• _WHAT TO WORK ON_
In the entries below, how many lines contain the string "accomplish"? State the number and nothing else.

_ _ _

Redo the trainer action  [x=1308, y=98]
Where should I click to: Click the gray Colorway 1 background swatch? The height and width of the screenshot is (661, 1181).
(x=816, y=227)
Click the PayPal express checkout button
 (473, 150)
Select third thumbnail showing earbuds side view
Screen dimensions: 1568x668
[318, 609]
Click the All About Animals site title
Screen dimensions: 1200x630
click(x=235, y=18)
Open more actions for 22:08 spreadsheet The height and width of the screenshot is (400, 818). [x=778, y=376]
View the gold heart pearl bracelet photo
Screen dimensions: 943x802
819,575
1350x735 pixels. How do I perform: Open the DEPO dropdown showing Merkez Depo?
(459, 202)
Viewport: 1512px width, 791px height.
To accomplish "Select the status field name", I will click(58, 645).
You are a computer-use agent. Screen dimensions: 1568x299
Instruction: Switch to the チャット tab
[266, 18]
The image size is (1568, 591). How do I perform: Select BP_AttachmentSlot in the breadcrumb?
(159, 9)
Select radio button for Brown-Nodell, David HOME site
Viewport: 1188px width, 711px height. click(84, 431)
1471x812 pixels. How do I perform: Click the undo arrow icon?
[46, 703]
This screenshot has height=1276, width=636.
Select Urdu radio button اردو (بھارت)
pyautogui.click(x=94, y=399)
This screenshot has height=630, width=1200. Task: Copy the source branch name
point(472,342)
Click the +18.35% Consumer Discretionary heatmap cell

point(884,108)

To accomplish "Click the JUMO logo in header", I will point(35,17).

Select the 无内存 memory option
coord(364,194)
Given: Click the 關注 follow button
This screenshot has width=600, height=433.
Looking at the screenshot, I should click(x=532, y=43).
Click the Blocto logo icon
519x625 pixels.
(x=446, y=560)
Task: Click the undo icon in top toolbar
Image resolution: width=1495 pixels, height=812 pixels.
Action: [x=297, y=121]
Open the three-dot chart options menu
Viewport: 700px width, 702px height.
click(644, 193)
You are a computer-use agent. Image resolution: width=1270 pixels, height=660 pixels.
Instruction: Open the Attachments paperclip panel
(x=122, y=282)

_ _ _

• _EXERCISE ANSWER_
2